Thursday, February 4, 2021

Magpie Murders

 Magpie Murders
(2016) by Anthony Horowitz

Susan Ryeland is given the latest manuscript by Cloverleaf Books' bestselling author, Alan Conway. Conway specializes in British mysteries in the tradition of Agatha Christie and Dorothy L. Sayers--murder and mayhem in quaint little English villages. She expects Magpie Murders to be more of the same. The book is pretty much what she expected--Atticus Pünd is investigating a rather gruesome murder at Pye Hall (which has followed close on the heels of an apparent accident--but was it?). There are murders and suspects and clues and red herrings galore...but no solution. The chapters which should contain the classic wrap-up scene where the detective reveals all are simple not there. And, almost more disturbing, what is there seems to indicate that Conway is killing off his bestselling detective.

Before she and her boss Charles Clover can contact Conway to ask about the missing chapters, the author is found dead from an apparent suicide. It seems that Conway, like his detective, has been diagnosed with an inoperable cancer and has chosen to end it all before it becomes too much too bear. But the longer Susan spends with the manuscript and the more she talks with those who knew Conway, the less sure she is that he really did take his own life. There are clues hidden in the manuscript and in real-life conversations that seem to indicate a real-life story of jealousy, greed, revenge, and....murder. 

Very meta. The framing story mirrors the inner mystery in a number of ways (or vice versa)--inoperable cancer and a suicide or "suicide" to follow; messages with a portion handwritten and a portion typewritten; the author of the inner story lives in a house like that in his mystery; the author's boyfriend is the model for his detective's sidekick, and so on. We learn that Alan Conway the author of Magpie Murders (the mystery within the mystery) had a great love for anagrams, crosswords, and word puzzles of all kinds. He filled his own books with coded names from real life and based characters and incidents on real life as well. Susan has to decide how much was just Alan playing with puzzles and how much really points to the reasons behind his death.

This was fantastically put together. A great homage to classic detective novels with nods to characters and places particularly in the novels of Agatha Christie. Horowitz does an excellent job of laying out the clues and then distracting you from them--in both the inner story "written" by Conway and in the framing story about Conway's death. He actually did a much better job with the inner mystery--I didn't guess the culprit there, though I can clearly recognize the clues I missed now that I've finished. I did figure out the plot surrounding Conway's death, but the fact that it was more obvious to me didn't detract from my enjoyment. A truly fun, twisty read. ★★★★

First Lines: A bottle of wine. A family-sized packet of Nacho Cheese Flavoured Tortilla Chipsand a jar of hot salsa dip. A packet of cigarettes on the side (I know, I know). The rain hammering against the windows. And a book.

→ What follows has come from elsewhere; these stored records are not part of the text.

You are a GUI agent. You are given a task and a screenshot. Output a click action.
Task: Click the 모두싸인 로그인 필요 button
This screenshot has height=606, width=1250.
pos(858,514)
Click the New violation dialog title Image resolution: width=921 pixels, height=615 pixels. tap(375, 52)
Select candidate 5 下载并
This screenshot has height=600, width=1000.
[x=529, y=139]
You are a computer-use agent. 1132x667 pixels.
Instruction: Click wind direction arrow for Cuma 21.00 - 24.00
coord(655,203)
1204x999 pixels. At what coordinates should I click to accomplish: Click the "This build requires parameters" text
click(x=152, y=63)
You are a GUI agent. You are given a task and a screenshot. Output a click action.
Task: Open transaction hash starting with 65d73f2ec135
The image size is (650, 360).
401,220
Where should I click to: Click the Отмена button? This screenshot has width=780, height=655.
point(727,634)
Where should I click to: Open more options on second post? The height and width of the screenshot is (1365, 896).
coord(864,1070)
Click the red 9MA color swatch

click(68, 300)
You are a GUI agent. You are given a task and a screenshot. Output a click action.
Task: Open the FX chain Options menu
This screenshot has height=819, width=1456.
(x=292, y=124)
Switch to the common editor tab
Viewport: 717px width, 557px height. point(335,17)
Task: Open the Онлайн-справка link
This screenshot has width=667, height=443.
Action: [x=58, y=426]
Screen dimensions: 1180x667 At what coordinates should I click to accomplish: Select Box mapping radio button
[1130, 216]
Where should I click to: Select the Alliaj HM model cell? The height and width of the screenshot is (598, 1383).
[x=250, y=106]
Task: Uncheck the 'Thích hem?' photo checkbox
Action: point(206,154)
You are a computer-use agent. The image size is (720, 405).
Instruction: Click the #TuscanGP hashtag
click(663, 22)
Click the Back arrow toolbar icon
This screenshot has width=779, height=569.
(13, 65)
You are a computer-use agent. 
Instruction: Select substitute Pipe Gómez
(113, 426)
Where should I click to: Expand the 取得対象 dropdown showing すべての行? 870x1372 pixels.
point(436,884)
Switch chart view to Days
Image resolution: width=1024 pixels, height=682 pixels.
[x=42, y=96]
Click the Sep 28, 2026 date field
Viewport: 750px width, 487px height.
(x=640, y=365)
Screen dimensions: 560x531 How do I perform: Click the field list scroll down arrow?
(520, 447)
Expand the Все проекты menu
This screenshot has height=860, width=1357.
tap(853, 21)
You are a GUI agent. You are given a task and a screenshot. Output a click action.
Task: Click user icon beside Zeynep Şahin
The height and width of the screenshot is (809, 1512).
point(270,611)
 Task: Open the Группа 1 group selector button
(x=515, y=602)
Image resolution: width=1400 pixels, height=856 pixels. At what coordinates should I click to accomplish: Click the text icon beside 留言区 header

What could have been lovelier?

Last Lines: I had been the detective and now I was the murderer. And do you know? I think I liked it more.


Deaths = 10 (one drowned; two fell from height; three stabbed; one natural; three poisoned) [This includes "real life murders" in the framing story as well as murders committed on the pages of Conway's mysteries as told in the inner story.]


Rick Mills said...

Did you find it confusing at all keeping track of which story (inner or outer) you were in at the time?

Bev Hankins said...

No, I thought Horowitz did a good job keeping things separated for the reader.